- **What to work on**: Retype every one of the items below character for character, keeping each line as it is.

- **Provided records**:
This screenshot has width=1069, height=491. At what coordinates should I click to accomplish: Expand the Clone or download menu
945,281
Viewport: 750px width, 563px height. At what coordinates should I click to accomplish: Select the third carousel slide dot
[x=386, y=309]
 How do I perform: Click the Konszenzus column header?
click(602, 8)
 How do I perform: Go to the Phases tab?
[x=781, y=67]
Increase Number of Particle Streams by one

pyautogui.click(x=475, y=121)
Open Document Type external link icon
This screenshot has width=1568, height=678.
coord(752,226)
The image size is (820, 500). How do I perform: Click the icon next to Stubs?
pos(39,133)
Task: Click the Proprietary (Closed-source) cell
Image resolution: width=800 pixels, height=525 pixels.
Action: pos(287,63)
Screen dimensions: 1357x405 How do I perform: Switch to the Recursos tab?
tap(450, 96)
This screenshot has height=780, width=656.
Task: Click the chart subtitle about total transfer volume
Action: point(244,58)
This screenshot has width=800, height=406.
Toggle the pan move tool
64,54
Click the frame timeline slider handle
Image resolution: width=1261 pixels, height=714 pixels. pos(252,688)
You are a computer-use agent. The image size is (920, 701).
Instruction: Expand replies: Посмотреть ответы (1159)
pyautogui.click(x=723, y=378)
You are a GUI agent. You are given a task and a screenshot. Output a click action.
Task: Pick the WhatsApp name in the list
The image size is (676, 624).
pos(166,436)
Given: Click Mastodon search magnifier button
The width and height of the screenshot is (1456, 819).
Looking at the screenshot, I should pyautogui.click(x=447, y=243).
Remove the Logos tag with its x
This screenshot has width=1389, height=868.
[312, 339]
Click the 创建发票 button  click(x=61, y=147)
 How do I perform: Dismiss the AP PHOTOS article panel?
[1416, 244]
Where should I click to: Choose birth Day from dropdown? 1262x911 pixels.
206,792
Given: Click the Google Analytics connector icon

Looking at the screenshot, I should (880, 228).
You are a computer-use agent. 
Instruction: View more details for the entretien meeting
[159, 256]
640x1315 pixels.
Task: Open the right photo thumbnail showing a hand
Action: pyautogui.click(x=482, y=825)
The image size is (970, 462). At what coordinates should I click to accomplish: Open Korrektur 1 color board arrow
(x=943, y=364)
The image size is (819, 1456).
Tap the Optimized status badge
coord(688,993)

- **Task output**:
This screenshot has width=1069, height=491. At what coordinates should I click to accomplish: Expand the Clone or download menu
945,281
Viewport: 750px width, 563px height. At what coordinates should I click to accomplish: Select the third carousel slide dot
[x=386, y=309]
 How do I perform: Click the Konszenzus column header?
click(602, 8)
 How do I perform: Go to the Phases tab?
[x=781, y=67]
Increase Number of Particle Streams by one

pyautogui.click(x=475, y=121)
Open Document Type external link icon
This screenshot has width=1568, height=678.
coord(752,226)
The image size is (820, 500). How do I perform: Click the icon next to Stubs?
pos(39,133)
Task: Click the Proprietary (Closed-source) cell
Image resolution: width=800 pixels, height=525 pixels.
Action: pos(287,63)
Screen dimensions: 1357x405 How do I perform: Switch to the Recursos tab?
tap(450, 96)
This screenshot has height=780, width=656.
Task: Click the chart subtitle about total transfer volume
Action: point(244,58)
This screenshot has width=800, height=406.
Toggle the pan move tool
64,54
Click the frame timeline slider handle
Image resolution: width=1261 pixels, height=714 pixels. pos(252,688)
You are a computer-use agent. The image size is (920, 701).
Instruction: Expand replies: Посмотреть ответы (1159)
pyautogui.click(x=723, y=378)
You are a GUI agent. You are given a task and a screenshot. Output a click action.
Task: Pick the WhatsApp name in the list
The image size is (676, 624).
pos(166,436)
Given: Click Mastodon search magnifier button
The width and height of the screenshot is (1456, 819).
Looking at the screenshot, I should pyautogui.click(x=447, y=243).
Remove the Logos tag with its x
This screenshot has width=1389, height=868.
[312, 339]
Click the 创建发票 button  click(x=61, y=147)
 How do I perform: Dismiss the AP PHOTOS article panel?
[1416, 244]
Where should I click to: Choose birth Day from dropdown? 1262x911 pixels.
206,792
Given: Click the Google Analytics connector icon

Looking at the screenshot, I should (880, 228).
You are a computer-use agent. 
Instruction: View more details for the entretien meeting
[159, 256]
640x1315 pixels.
Task: Open the right photo thumbnail showing a hand
Action: pyautogui.click(x=482, y=825)
The image size is (970, 462). At what coordinates should I click to accomplish: Open Korrektur 1 color board arrow
(x=943, y=364)
The image size is (819, 1456).
Tap the Optimized status badge
coord(688,993)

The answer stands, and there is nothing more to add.